Armijo's rule line search

3.6k Views Asked by At

I have read a paper (http://www.seas.upenn.edu/~taskar/pubs/aistats09.pdf) which describes a way to solve an optimization problem involving Armijo's rule, cf. p363 eq 13.

The variable is $\beta$ which is a square matrix. If $f$ is the objective function, the paper states that Armijo's rule is the following:

$f(\beta^{new})-f(\beta^{old}) \leq \eta(\beta^{new}-\beta^{old})^T \nabla_{\beta} f$

where $\nabla_{\beta} f$ is the vectorization of the gradient of $f$.

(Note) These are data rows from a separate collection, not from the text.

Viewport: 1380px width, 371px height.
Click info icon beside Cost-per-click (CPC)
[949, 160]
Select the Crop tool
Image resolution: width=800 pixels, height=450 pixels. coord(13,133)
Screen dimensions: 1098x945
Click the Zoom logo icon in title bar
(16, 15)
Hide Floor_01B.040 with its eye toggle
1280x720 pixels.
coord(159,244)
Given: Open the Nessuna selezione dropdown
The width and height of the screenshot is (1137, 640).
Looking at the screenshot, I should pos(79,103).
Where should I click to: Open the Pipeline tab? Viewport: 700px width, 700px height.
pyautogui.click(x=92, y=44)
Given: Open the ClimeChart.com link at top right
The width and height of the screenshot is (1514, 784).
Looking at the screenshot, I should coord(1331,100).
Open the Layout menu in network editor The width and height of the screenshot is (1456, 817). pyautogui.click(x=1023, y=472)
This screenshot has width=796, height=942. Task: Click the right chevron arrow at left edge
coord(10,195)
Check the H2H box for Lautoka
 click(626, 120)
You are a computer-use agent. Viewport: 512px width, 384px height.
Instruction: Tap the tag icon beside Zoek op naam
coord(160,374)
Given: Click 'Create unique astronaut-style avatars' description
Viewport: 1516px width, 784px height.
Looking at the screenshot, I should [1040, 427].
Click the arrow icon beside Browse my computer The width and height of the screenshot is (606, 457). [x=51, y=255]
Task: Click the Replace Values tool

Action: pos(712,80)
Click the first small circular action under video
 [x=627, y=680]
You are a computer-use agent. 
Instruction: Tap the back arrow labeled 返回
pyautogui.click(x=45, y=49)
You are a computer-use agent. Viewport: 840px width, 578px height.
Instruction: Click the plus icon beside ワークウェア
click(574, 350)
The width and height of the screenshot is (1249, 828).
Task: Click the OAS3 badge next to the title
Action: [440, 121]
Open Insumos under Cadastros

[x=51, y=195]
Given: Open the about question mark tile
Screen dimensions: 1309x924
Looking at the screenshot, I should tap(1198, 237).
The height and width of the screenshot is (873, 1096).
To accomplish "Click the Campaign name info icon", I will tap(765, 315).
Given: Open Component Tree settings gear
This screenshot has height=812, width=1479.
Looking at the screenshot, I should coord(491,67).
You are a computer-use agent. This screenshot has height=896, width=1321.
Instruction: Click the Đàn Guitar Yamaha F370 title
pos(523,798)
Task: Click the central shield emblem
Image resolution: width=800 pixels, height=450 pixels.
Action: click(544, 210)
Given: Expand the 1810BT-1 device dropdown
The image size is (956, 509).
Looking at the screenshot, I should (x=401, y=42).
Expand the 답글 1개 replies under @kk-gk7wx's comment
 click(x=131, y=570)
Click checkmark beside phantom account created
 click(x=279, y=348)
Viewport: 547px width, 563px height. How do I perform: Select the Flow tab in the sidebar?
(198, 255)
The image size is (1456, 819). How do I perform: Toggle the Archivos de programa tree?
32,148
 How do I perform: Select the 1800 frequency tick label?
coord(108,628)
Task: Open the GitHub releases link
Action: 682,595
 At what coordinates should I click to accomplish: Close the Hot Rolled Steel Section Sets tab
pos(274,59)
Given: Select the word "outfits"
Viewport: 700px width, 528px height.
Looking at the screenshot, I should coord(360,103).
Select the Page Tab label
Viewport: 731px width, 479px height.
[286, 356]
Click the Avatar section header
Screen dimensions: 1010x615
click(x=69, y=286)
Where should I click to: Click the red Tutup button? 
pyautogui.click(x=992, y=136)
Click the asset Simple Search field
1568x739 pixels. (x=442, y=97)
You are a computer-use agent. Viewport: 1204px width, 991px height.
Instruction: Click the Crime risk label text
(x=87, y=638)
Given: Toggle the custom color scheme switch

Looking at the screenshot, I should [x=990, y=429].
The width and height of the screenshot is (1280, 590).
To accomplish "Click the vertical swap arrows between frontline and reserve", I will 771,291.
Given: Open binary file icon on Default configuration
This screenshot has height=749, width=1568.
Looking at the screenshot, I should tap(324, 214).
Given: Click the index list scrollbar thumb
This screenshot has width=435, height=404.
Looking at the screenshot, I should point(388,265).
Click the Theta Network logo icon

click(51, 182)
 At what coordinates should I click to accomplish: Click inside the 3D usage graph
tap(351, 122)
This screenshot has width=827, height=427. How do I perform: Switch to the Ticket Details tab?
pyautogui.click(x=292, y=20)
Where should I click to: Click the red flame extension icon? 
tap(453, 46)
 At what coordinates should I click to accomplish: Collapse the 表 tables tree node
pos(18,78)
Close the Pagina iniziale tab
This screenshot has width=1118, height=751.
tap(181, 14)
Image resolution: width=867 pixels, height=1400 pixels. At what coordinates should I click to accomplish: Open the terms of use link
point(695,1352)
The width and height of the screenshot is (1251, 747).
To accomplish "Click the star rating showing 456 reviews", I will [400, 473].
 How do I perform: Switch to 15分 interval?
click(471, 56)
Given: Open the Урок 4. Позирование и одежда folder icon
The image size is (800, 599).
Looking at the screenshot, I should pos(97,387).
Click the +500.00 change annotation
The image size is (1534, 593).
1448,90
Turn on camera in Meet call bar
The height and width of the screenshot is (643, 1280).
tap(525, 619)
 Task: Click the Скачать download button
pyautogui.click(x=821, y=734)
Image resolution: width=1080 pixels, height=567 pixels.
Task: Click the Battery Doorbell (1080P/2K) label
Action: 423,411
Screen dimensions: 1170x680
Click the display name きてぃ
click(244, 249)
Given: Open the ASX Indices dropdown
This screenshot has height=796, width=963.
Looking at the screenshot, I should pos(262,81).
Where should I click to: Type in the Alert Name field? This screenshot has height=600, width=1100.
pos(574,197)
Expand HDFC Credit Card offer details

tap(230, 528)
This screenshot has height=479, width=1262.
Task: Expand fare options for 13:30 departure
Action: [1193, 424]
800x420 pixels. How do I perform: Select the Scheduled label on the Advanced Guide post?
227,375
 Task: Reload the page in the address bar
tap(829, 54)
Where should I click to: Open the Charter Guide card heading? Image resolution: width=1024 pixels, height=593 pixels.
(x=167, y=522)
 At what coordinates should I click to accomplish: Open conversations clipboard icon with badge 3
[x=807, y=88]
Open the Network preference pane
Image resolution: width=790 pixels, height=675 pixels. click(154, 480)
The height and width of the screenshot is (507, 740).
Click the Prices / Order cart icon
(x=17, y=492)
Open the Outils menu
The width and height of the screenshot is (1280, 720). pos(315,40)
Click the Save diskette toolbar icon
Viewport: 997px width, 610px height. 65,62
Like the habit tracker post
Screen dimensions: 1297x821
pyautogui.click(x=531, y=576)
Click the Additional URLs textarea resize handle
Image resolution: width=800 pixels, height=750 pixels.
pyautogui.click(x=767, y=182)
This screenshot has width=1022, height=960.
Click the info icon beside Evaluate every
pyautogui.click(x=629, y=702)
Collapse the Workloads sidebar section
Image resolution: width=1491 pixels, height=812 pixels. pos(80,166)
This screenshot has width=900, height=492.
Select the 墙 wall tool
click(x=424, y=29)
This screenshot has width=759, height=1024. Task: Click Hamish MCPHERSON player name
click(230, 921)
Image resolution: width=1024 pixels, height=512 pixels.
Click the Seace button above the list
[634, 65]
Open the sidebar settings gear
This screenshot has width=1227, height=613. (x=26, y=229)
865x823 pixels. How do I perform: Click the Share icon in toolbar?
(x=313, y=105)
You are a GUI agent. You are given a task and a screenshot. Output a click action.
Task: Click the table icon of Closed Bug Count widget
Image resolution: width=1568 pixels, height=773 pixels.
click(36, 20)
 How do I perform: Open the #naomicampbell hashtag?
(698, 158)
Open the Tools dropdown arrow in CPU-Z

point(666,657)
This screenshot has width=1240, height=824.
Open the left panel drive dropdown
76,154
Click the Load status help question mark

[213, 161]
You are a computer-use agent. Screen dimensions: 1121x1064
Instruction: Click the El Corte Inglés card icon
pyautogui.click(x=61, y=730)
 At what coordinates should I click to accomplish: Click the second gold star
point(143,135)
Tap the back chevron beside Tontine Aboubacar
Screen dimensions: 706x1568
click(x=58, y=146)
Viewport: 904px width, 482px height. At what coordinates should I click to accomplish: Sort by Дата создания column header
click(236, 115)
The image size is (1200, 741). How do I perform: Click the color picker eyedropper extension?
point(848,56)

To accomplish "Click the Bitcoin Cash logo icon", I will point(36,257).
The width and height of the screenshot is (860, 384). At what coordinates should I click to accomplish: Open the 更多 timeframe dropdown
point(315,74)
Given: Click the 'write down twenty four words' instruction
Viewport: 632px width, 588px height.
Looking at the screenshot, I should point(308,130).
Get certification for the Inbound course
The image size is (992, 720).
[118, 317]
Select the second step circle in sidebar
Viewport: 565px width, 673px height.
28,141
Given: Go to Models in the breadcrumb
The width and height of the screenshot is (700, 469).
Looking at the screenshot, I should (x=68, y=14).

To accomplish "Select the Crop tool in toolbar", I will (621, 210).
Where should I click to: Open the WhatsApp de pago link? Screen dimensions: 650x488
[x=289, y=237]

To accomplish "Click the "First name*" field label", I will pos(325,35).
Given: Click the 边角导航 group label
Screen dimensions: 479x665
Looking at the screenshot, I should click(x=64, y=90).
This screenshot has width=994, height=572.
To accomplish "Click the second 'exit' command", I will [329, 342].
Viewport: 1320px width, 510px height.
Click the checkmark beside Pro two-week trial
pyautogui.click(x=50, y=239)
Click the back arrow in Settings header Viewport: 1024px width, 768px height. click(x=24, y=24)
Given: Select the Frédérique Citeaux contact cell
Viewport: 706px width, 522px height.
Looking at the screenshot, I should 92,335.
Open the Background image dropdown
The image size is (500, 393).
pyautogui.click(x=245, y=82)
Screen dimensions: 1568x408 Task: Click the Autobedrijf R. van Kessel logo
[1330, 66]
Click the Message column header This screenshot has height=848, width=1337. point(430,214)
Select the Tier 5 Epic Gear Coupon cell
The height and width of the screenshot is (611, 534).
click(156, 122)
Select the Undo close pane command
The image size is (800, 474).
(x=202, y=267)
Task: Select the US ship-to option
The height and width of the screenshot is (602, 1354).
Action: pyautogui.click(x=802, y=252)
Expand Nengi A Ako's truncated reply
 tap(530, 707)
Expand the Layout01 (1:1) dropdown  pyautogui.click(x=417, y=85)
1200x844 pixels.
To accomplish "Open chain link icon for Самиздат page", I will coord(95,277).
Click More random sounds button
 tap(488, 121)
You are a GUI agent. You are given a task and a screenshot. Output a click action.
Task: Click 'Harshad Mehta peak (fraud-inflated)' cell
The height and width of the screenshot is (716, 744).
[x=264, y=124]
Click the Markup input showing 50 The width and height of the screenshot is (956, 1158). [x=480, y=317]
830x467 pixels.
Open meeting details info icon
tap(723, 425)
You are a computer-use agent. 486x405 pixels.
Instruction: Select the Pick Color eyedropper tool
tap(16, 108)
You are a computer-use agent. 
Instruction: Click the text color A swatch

I am having problems with this as the expression on the right of the inequality above does not make sense due to dimension mismatch. I am unable to find an analogue of the above rule elsewhere. Can anyone help me as to figure out what the right expression means? The left expression is a scalar while the right expression suffers from a dimension mismatch...

1

There are 1 best solutions below

0
On

In general (i.e. for scalar-valued $x$), Armijo's rule states $$f(x^{new}) - f(x^{old}) \le \eta \, (x^{new}-x^{old})^\top \nabla f(x^{old}).$$ Hence, you need the vectorization of $\beta^{new}-\beta^{old}$ on the right hand side.

(Alternatively, you could replace $\nabla_\beta f$ by the gradient w.r.t. the frobenius inner product and write $(\beta^{new}-\beta^{old}) : \nabla_\beta f$, where $:$ denotes the frobenius inner product).